Tout honnête et pleine d’esprit.

HARPAGON

Son air et sa manière ?

CLÉANTE

Admirables, sans doute.

HARPAGON

Ne croyez-vous pas qu’une fille comme cela mériteroit assez que l’on songeât à elle ?

CLÉANTE

Oui, mon père.

HARPAGON

Que ce seroit un parti souhaitable !

CLÉANTE

Très souhaitable.

HARPAGON

Qu’elle a toute la mine de faire un bon ménage ?

CLÉANTE

Sans doute.

HARPAGON

Et qu’un mari auroit satisfaction avec elle ?

CLÉANTE

Assurément.

HARPAGON

Il y a une petite difficulté : c’est que j’ai peur qu’il n’y ait pas avec elle tout le bien qu’on pourroit prétendre.

CLÉANTE

Ah ! mon père, le bien n’est pas considérable1, lorsqu’il est question d’épouser une honnête personne.

1

Digne de considération, d’attention.

HARPAGON

Pardonnez-moi, pardonnez-moi.

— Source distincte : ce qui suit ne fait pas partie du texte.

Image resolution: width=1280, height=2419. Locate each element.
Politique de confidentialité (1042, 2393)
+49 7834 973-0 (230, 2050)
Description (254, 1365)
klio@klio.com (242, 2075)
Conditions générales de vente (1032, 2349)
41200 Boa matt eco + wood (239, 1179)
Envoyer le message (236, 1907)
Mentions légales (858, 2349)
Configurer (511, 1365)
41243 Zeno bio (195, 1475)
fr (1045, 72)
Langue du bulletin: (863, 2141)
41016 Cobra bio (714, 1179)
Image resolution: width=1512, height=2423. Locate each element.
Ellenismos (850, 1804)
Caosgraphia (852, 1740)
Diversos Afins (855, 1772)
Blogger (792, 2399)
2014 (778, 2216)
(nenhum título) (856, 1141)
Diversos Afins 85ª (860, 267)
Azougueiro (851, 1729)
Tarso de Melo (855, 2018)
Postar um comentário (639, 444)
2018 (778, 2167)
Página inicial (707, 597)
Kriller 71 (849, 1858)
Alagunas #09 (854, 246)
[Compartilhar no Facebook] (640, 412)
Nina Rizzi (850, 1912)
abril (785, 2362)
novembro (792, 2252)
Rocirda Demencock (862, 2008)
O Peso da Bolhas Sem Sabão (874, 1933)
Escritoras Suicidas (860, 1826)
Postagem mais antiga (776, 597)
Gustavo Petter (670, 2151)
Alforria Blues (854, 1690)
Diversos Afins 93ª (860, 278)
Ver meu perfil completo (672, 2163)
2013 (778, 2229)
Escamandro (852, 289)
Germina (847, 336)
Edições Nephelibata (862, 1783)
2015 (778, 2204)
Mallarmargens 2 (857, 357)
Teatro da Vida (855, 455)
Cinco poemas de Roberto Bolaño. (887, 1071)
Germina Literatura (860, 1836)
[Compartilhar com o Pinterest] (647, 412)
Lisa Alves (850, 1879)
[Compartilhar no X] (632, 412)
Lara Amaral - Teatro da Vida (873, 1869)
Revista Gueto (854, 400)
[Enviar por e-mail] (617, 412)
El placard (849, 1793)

Mais ce qu’il y a à dire, c’est que, si l’on n’y trouve pas tout le bien qu’on souhaite, on peut tâcher de regagner cela sur autre chose.

CLÉANTE

Cela s’entend.

HARPAGON

Enfin, je suis bien aise de vous voir dans mes sentiments : car son maintien honnête et sa douceur m’ont gagné l’âme, et je suis résolu de l’épouser, pourvu que j’y trouve quelque bien.

CLÉANTE

Heu ?

HARPAGON

Comment ?

CLÉANTE

Vous êtes résolu, dites-vous...

HARPAGON

D’épouser Mariane.

CLÉANTE

Qui ? Vous, vous ?

HARPAGON

Oui, moi, moi, moi. Que veut dire cela ?

CLÉANTE

Il m’a pris tout à coup un éblouissement, et je me retire d’ici.

HARPAGON

Cela ne sera rien. Allez vite boire dans la cuisine un grand verre d’eau claire.